Exercise: Give the material from the line containing "Image resolution: width=640" up to and including the line containing "click(1473, 64)" as a JSON list of strings, one string per line, with blank lines dropped. Leave the pictures out.

Entries:
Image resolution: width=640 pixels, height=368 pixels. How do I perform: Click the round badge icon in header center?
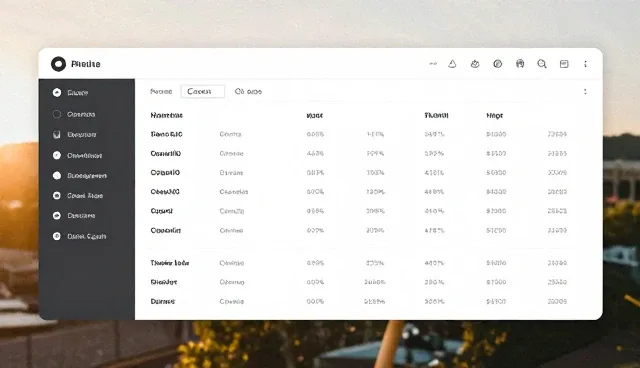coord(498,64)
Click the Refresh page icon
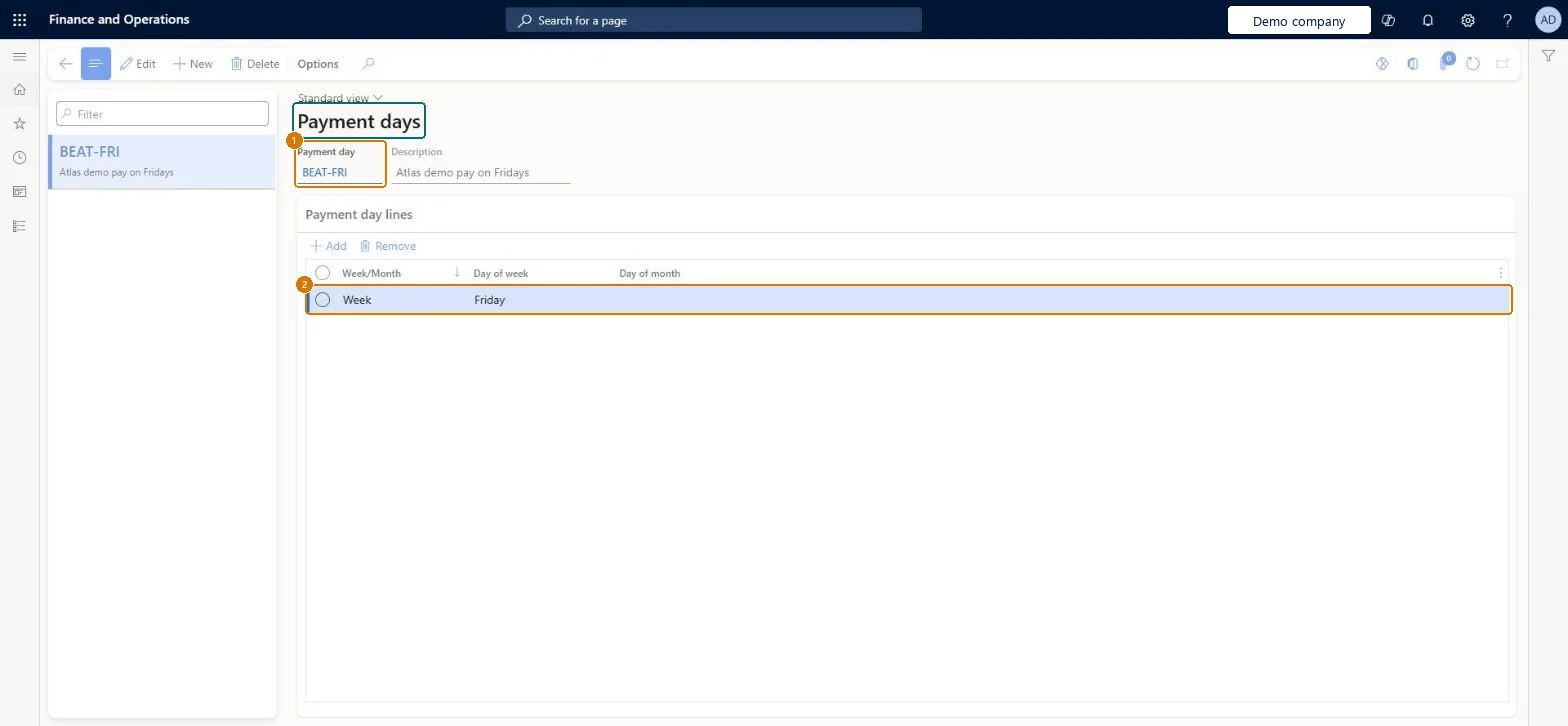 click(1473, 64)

--

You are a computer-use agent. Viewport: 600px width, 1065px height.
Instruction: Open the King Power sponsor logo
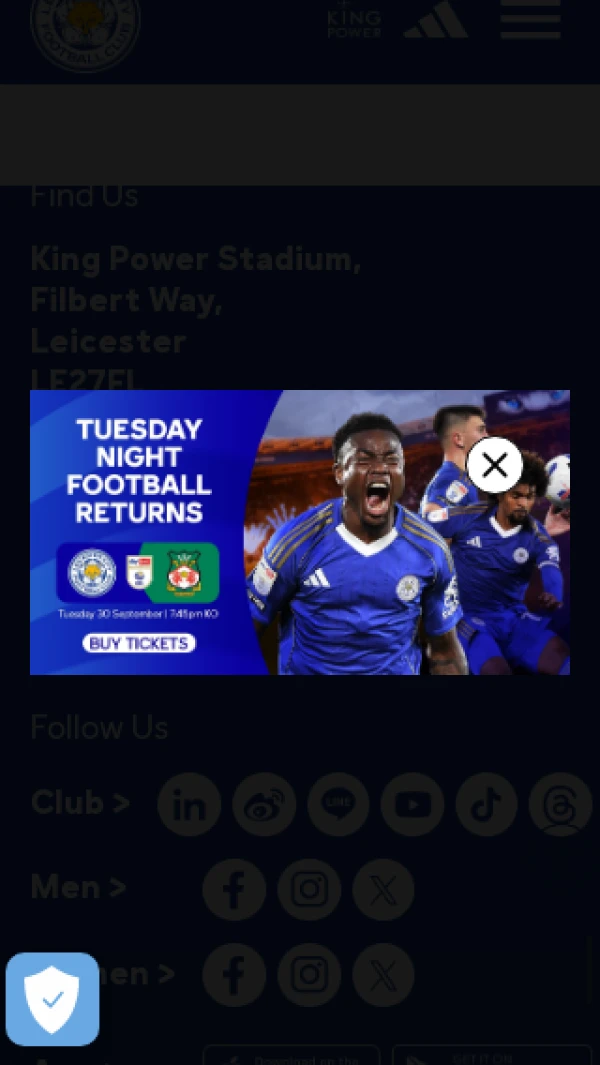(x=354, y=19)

Final result:
[
  "Image resolution: width=640 pixels, height=368 pixels. How do I perform: Click the round badge icon in header center?",
  "coord(498,64)",
  "Click the Refresh page icon",
  " click(1473, 64)"
]